The problem – Copy every line of the data in which the word "column" occurs.

Dataset extract –
☆ ☆ ☆ ☆ ☆

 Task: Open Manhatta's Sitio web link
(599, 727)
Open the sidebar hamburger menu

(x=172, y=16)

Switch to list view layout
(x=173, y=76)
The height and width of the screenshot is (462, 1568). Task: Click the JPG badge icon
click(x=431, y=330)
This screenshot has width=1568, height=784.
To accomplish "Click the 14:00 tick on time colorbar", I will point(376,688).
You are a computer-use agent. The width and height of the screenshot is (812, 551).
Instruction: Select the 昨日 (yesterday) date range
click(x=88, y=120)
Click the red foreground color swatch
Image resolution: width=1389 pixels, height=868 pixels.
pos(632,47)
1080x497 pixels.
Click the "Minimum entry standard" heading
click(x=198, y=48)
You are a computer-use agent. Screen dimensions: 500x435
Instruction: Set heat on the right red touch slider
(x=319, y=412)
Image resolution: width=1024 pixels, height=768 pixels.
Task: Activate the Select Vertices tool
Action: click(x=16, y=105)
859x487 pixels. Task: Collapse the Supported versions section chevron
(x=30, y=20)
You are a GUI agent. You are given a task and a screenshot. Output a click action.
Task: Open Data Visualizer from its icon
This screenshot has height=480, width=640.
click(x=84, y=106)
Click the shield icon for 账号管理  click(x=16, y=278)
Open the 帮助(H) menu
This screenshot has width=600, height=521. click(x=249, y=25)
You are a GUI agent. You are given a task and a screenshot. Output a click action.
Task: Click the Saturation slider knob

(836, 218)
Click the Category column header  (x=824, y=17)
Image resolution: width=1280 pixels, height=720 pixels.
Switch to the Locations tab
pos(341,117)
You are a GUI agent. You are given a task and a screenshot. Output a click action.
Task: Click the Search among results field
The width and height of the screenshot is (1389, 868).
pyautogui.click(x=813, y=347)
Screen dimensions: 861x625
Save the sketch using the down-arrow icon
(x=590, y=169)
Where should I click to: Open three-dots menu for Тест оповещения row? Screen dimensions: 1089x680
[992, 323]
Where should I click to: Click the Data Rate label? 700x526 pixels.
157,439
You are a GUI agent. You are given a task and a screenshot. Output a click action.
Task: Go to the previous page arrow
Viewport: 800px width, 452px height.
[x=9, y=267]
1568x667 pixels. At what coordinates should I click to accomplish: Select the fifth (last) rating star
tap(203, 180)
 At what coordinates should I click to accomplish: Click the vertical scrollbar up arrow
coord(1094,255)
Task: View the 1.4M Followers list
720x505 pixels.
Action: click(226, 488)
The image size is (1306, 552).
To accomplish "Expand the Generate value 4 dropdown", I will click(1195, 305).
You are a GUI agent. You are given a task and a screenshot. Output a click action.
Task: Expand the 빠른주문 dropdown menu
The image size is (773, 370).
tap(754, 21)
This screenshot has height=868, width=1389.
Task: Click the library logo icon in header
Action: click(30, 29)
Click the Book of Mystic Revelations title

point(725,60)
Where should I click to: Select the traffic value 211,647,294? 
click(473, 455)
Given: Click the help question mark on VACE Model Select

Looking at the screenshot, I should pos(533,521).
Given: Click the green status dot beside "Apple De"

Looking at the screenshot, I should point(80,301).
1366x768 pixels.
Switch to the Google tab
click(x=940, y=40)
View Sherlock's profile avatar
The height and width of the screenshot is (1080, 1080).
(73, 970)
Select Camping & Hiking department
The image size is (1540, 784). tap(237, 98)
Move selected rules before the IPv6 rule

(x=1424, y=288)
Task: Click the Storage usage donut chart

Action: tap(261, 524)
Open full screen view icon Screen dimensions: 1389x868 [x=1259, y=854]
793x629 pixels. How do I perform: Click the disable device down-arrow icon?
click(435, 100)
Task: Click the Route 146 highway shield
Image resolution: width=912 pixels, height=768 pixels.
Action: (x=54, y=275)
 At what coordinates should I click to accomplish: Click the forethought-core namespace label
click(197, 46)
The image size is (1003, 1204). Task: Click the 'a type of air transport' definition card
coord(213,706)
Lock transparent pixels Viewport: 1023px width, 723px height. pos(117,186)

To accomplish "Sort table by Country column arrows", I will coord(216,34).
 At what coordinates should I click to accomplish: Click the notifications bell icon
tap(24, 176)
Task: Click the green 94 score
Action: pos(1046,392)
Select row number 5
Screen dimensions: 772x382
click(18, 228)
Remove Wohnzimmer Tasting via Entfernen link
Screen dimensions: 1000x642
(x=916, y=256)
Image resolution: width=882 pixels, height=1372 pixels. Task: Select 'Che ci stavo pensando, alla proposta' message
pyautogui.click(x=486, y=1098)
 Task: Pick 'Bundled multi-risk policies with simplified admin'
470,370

☆ ☆ ☆ ☆ ☆

Exercise solution –
Click the Category column header  (x=824, y=17)
To accomplish "Sort table by Country column arrows", I will coord(216,34).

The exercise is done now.